### Work to be completed
Copy out each line of the listing below word for word.

### Material shown
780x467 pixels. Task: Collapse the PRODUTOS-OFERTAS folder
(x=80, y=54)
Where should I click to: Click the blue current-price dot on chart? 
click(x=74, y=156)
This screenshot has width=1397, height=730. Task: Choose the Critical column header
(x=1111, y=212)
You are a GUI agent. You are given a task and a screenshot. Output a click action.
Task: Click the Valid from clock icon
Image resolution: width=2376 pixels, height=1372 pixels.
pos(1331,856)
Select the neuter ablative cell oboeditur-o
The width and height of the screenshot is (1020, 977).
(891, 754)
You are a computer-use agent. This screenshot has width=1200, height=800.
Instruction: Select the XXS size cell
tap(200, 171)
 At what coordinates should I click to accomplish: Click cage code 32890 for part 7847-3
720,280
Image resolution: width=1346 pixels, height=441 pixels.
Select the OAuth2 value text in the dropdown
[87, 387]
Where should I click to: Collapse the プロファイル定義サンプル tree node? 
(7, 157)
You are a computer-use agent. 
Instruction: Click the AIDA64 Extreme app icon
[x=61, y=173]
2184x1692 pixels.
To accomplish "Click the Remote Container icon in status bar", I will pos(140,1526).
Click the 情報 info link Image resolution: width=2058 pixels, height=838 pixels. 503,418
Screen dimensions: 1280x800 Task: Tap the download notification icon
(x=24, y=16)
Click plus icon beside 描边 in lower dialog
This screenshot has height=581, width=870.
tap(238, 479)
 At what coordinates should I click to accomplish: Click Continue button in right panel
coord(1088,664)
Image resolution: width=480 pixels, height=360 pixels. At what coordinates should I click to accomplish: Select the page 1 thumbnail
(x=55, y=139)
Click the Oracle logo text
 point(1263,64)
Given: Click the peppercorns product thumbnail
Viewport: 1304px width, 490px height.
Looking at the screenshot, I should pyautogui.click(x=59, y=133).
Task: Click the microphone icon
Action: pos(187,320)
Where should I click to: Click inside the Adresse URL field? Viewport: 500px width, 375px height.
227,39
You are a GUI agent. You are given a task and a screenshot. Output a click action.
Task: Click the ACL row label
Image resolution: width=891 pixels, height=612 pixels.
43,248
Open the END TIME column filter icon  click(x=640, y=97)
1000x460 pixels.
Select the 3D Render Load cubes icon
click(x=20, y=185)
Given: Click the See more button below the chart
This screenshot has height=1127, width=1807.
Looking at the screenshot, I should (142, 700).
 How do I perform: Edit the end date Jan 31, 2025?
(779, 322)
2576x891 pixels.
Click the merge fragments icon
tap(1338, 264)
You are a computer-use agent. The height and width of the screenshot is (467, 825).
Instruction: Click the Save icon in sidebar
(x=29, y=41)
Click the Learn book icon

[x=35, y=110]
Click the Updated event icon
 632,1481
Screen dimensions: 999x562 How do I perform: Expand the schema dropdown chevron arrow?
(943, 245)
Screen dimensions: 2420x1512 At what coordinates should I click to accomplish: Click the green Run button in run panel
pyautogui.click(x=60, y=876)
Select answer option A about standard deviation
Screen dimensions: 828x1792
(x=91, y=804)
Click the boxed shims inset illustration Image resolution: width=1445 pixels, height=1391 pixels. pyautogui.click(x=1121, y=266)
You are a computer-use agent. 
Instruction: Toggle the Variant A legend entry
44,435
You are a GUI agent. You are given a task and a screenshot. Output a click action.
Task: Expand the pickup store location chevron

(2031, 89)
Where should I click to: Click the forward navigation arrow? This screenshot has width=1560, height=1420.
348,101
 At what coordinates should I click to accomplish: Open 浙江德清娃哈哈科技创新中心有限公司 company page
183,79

### Response
780x467 pixels. Task: Collapse the PRODUTOS-OFERTAS folder
(x=80, y=54)
Where should I click to: Click the blue current-price dot on chart? 
click(x=74, y=156)
This screenshot has width=1397, height=730. Task: Choose the Critical column header
(x=1111, y=212)
You are a GUI agent. You are given a task and a screenshot. Output a click action.
Task: Click the Valid from clock icon
Image resolution: width=2376 pixels, height=1372 pixels.
pos(1331,856)
Select the neuter ablative cell oboeditur-o
The width and height of the screenshot is (1020, 977).
(891, 754)
You are a computer-use agent. This screenshot has width=1200, height=800.
Instruction: Select the XXS size cell
tap(200, 171)
 At what coordinates should I click to accomplish: Click cage code 32890 for part 7847-3
720,280
Image resolution: width=1346 pixels, height=441 pixels.
Select the OAuth2 value text in the dropdown
[87, 387]
Where should I click to: Collapse the プロファイル定義サンプル tree node? 
(7, 157)
You are a computer-use agent. 
Instruction: Click the AIDA64 Extreme app icon
[x=61, y=173]
2184x1692 pixels.
To accomplish "Click the Remote Container icon in status bar", I will pos(140,1526).
Click the 情報 info link Image resolution: width=2058 pixels, height=838 pixels. 503,418
Screen dimensions: 1280x800 Task: Tap the download notification icon
(x=24, y=16)
Click plus icon beside 描边 in lower dialog
This screenshot has height=581, width=870.
tap(238, 479)
 At what coordinates should I click to accomplish: Click Continue button in right panel
coord(1088,664)
Image resolution: width=480 pixels, height=360 pixels. At what coordinates should I click to accomplish: Select the page 1 thumbnail
(x=55, y=139)
Click the Oracle logo text
 point(1263,64)
Given: Click the peppercorns product thumbnail
Viewport: 1304px width, 490px height.
Looking at the screenshot, I should pyautogui.click(x=59, y=133).
Task: Click the microphone icon
Action: pos(187,320)
Where should I click to: Click inside the Adresse URL field? Viewport: 500px width, 375px height.
227,39
You are a GUI agent. You are given a task and a screenshot. Output a click action.
Task: Click the ACL row label
Image resolution: width=891 pixels, height=612 pixels.
43,248
Open the END TIME column filter icon  click(x=640, y=97)
1000x460 pixels.
Select the 3D Render Load cubes icon
click(x=20, y=185)
Given: Click the See more button below the chart
This screenshot has height=1127, width=1807.
Looking at the screenshot, I should (142, 700).
 How do I perform: Edit the end date Jan 31, 2025?
(779, 322)
2576x891 pixels.
Click the merge fragments icon
tap(1338, 264)
You are a computer-use agent. The height and width of the screenshot is (467, 825).
Instruction: Click the Save icon in sidebar
(x=29, y=41)
Click the Learn book icon

[x=35, y=110]
Click the Updated event icon
 632,1481
Screen dimensions: 999x562 How do I perform: Expand the schema dropdown chevron arrow?
(943, 245)
Screen dimensions: 2420x1512 At what coordinates should I click to accomplish: Click the green Run button in run panel
pyautogui.click(x=60, y=876)
Select answer option A about standard deviation
Screen dimensions: 828x1792
(x=91, y=804)
Click the boxed shims inset illustration Image resolution: width=1445 pixels, height=1391 pixels. pyautogui.click(x=1121, y=266)
You are a computer-use agent. 
Instruction: Toggle the Variant A legend entry
44,435
You are a GUI agent. You are given a task and a screenshot. Output a click action.
Task: Expand the pickup store location chevron

(2031, 89)
Where should I click to: Click the forward navigation arrow? This screenshot has width=1560, height=1420.
348,101
 At what coordinates should I click to accomplish: Open 浙江德清娃哈哈科技创新中心有限公司 company page
183,79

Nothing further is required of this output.